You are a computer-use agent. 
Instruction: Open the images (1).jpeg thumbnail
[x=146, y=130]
==
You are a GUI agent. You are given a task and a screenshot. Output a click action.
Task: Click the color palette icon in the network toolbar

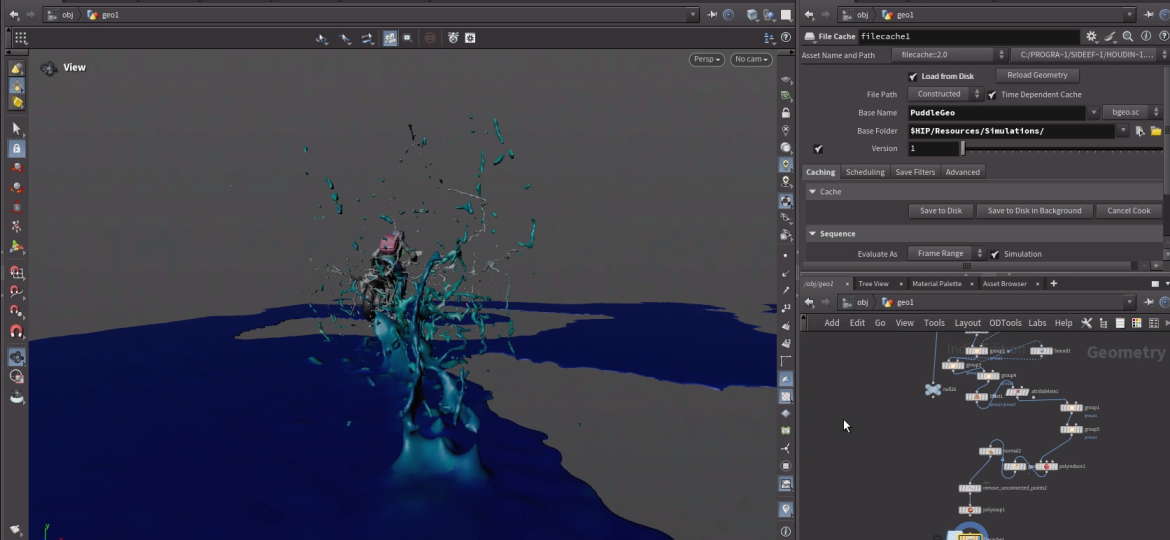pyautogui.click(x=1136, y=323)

> [DIRECTIVE]: Express the listing lines from the one containing "You are a computer-use agent." through the one containing "[x=146, y=130]", inclusive, as a Markdown table with columns No. and Line, one row per line and blank lines omitted.

> [OUTPUT OF THE TASK]:
| No. | Line |
|---|---|
| 1 | You are a computer-use agent.  |
| 2 | Instruction: Open the images (1).jpeg thumbnail |
| 3 | [x=146, y=130] |